### Requirement
Restate each line below word for word, skipping every picture.

### Task inputs
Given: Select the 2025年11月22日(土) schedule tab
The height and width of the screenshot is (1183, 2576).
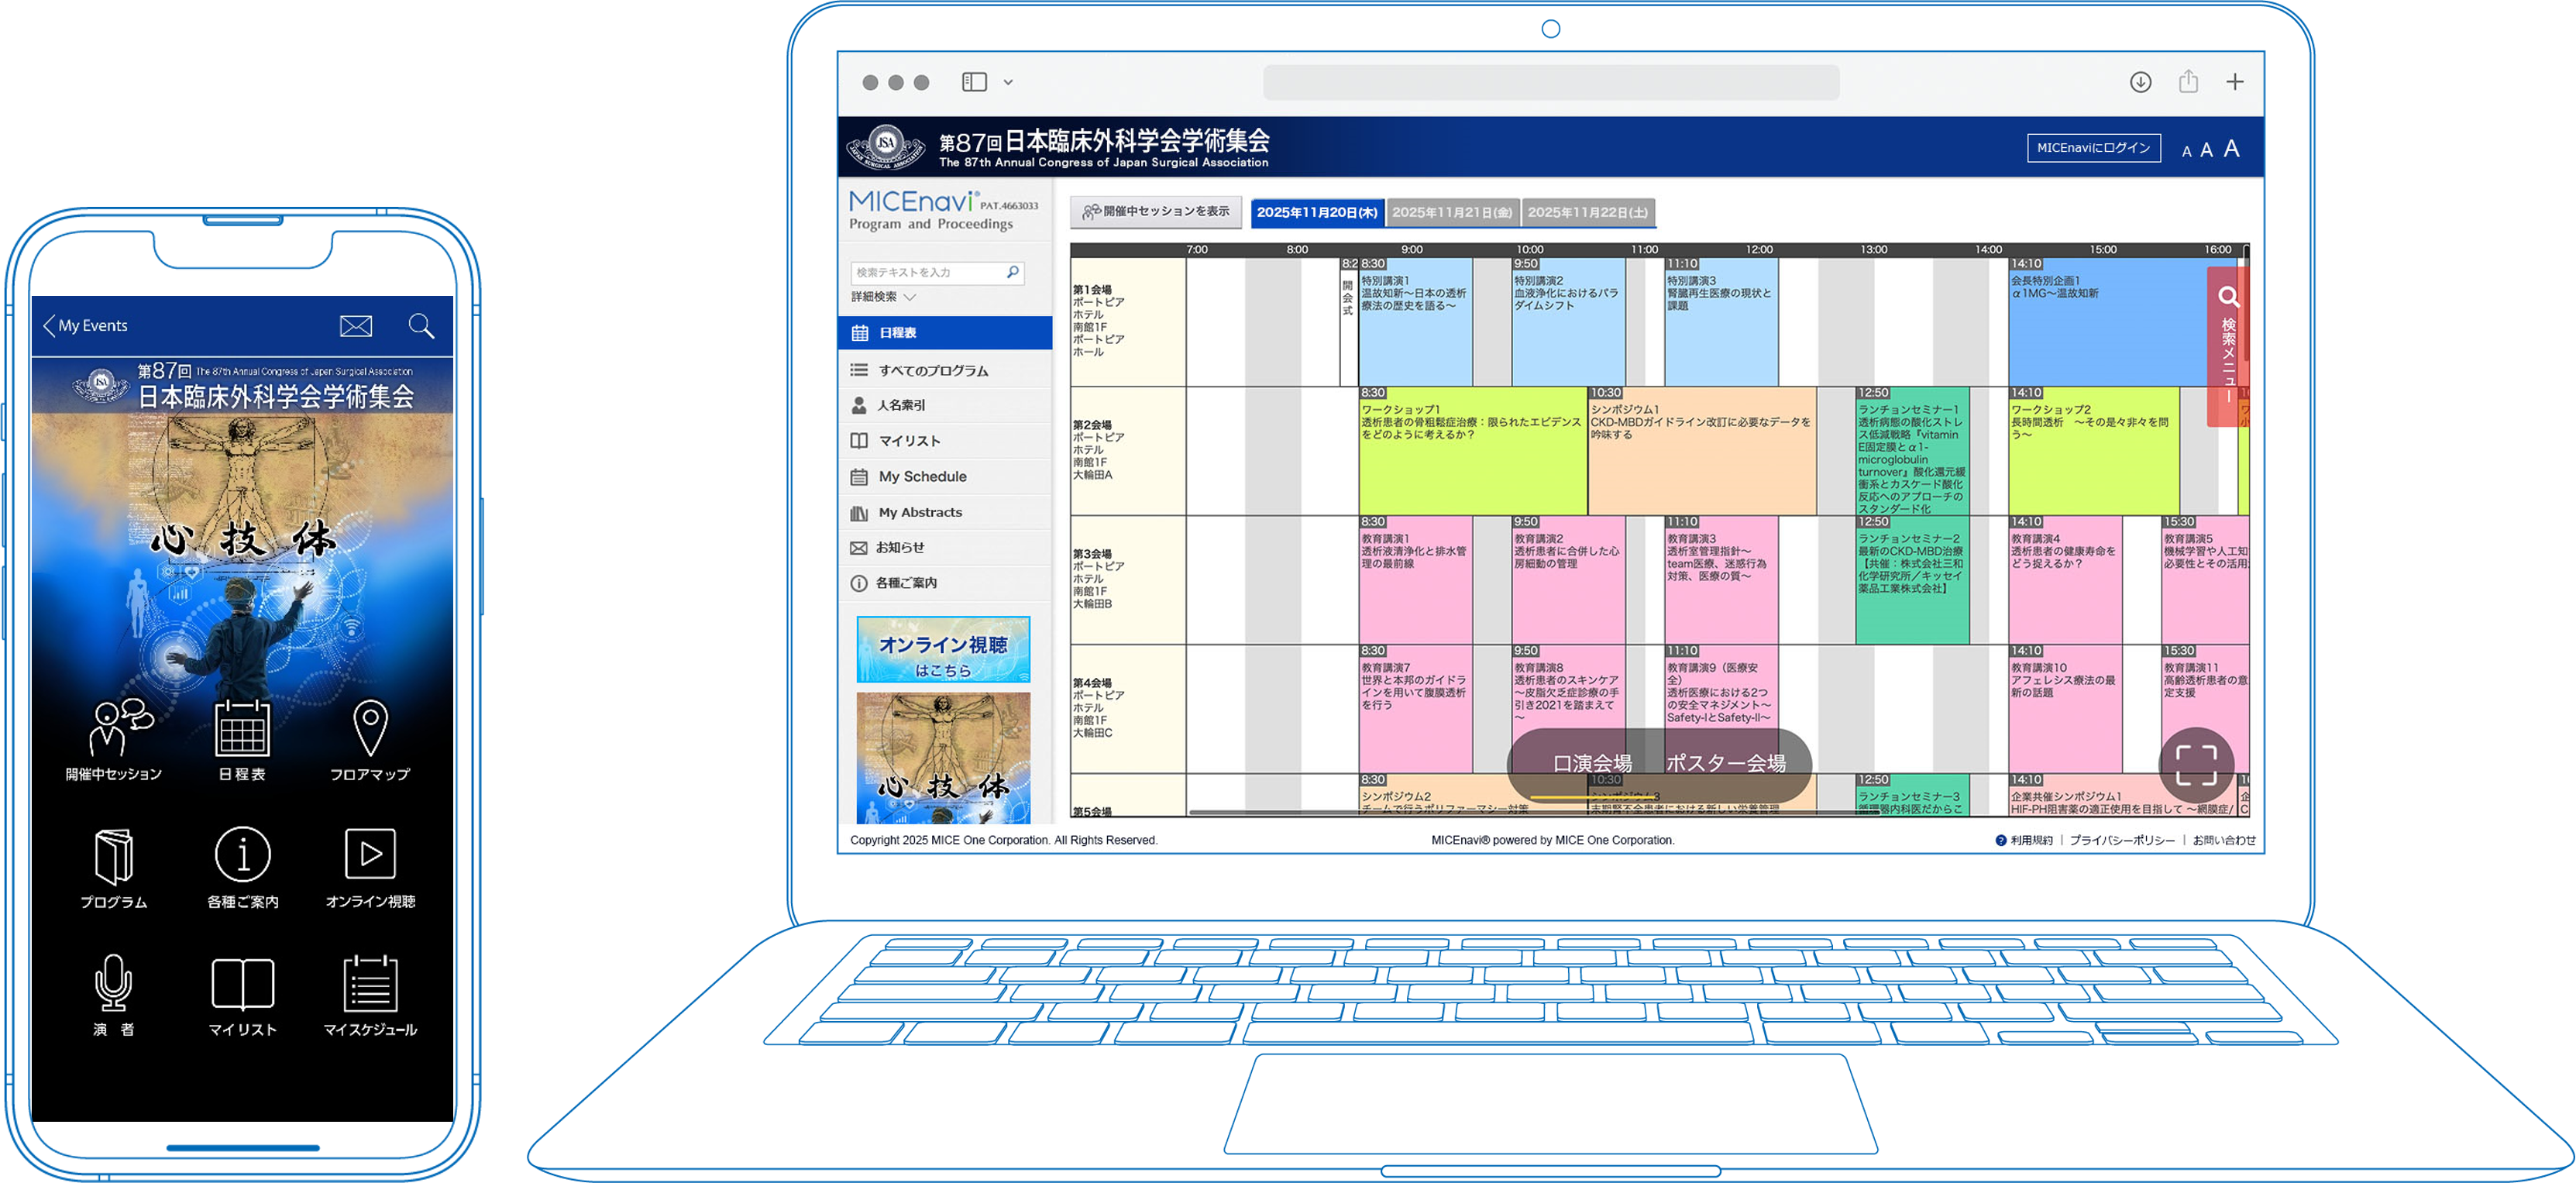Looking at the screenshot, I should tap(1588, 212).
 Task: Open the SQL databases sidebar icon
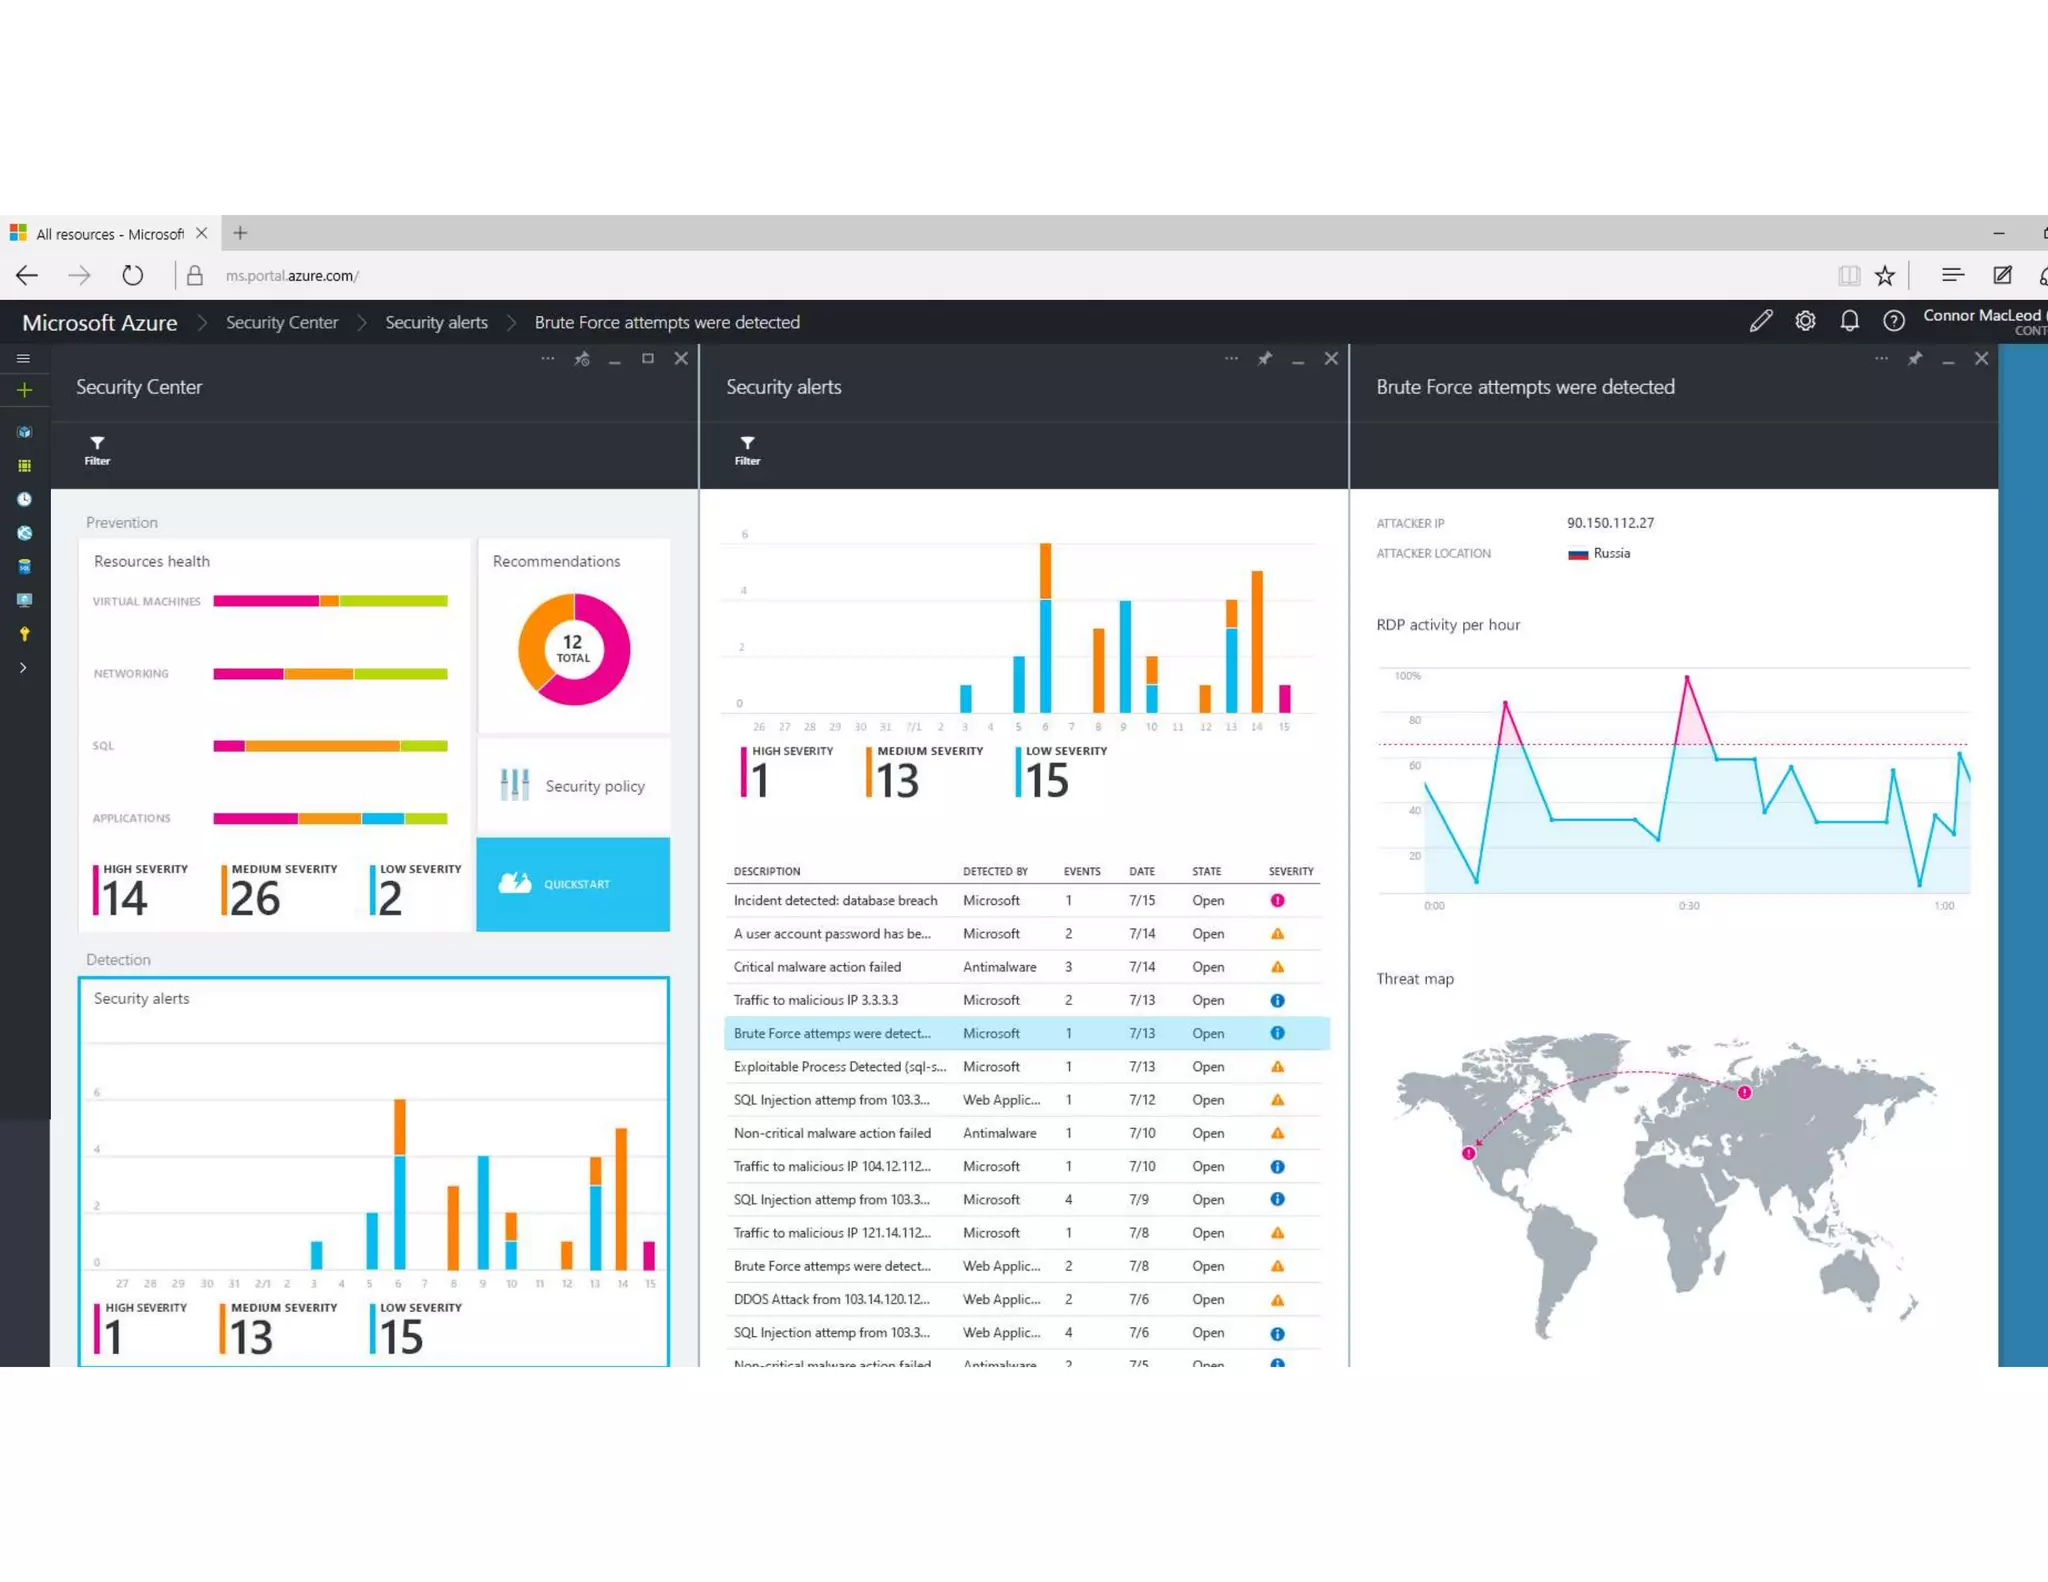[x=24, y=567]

### Written response
Given: Select the 2025年11月22日(土) schedule tab
The height and width of the screenshot is (1183, 2576).
Looking at the screenshot, I should tap(1588, 212).
 Task: Open the SQL databases sidebar icon
[x=24, y=567]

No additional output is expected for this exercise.